**Study text:**
+ + + + +

To test the congruence of mtDNA and nuclear phylogenies, we reconstructed phylogenies with over 4 million nuclear SNPs from high-quality genomes (Figure 7). This confirmed the historic sample M-0182896 as a sister group to US-1 strains, a conclusion that was supported by a broader analysis that included the low-coverage historic samples (Figure 7—figure supplement 1). The private SNPs shared by the HERB-1 lineage ruled out that US-1 isolates are, as previously proposed (Goodwin et al., 1994), direct descendants of the historic strains. Nevertheless, US-1 is more closely related to the historic strains than to the modern strains that have come to dominate the global population in the past two decades.

We therefore propose a revision of the previous scenario, which posited that a single P. infestans lineage migrated around 1842 or 1843 from Mexico to North America, from where it was soon transferred to Europe, followed by global dissemination and persistence for over hundred years (Goodwin et al., 1994). Our data make it likely that by the late 1970s, direct descendants of HERB-1 had either become rare or extinct. On the other hand, the close relationship between HERB-1 and US-1 suggests that the US-1 lineage originated from a similar source as HERB-1, with our divergence estimates indicating that the two lineages separated only in the early 19th century. Given the much greater genetic diversity at the species’ likely origin in Mexico, it seems unlikely that HERB-1 and US-1 spread independently from this region. An alternative scenario is that a small P. infestans metapopulation was established at the periphery of its center of origin, or even outside Mexico, possibly in North America, some time before the first global P. infestans pandemic. The first lineage to spread from there was HERB-1, which persisted globally for at least half a century. Subsequently, the US-1 lineage expanded and spread, replacing HERB-1 (Figure 11).

Suggested paths of migration and diversification of P. infestans lineages HERB-1 and US-1.

The location of the metapopulation that gave rise to HERB-1 and US-1 remains uncertain; here it is proposed to have been in North America.

Genetic and genomic differences between historic and modern strains

Host R genes that confer resistance to historic P. infestans strains, such as R3a, were bred into cultivated potato Solanum tuberosum from the wild species S. demissum at the beginning of the 20th century, years after our youngest historic sample had been collected in 1896. In agreement with the products of these R genes being able to recognize HERB-1 effectors, HERB-1 strains seem to have only the Avr3aKI allele, which interacts with the product of the R gene R3a to trigger a host immune response (Armstrong et al., 2005; Huang et al., 2005). Moreover, de novo assembly of potato DNA did not provide evidence for the presence of R3a in the herbarium hosts, consistent with the narrative of potato breeding (Figure 10C; Hawkes, 1990). While it is uncertain when HERB-1 was displaced by the US-1 lineage, the US-1 lineage also carries only the Avr3aKI allele (Armstrong et al., 2005). The origin of the Avr3aEM allele that emerged to high frequency after the breeding of R3a into cultivated potatoes remains unclear.

+ + + + +

**Collected data:**
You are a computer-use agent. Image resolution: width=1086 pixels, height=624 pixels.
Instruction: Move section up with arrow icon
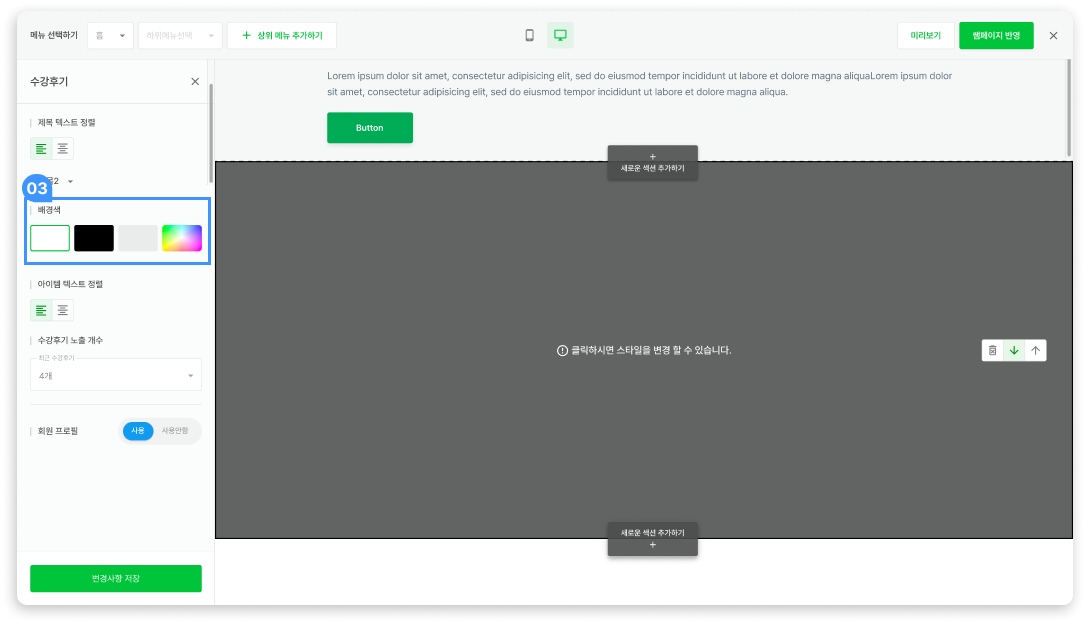(x=1036, y=350)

+ + + + +

**Apply what you read:**
(a) Copy from the P. infestans text, starting at "To test the" and ending at "past two decades.".
(b) Answer these questions from the P. infestans text:
(i) In what year was the youngest historic sample collected?
(ii) From which wild species was R3a bred into cultivated potato?
(iii) Under the previous scenario, around what years did a single lineage migrate from Mexico to North America?

**Task responses:**
(a)
To test the congruence of mtDNA and nuclear phylogenies, we reconstructed phylogenies with over 4 million nuclear SNPs from high-quality genomes (Figure 7). This confirmed the historic sample M-0182896 as a sister group to US-1 strains, a conclusion that was supported by a broader analysis that included the low-coverage historic samples (Figure 7—figure supplement 1). The private SNPs shared by the HERB-1 lineage ruled out that US-1 isolates are, as previously proposed (Goodwin et al., 1994), direct descendants of the historic strains. Nevertheless, US-1 is more closely related to the historic strains than to the modern strains that have come to dominate the global population in the past two decades.

(b)
(i) 1896
(ii) Solanum demissum (S. demissum)
(iii) Around 1842 or 1843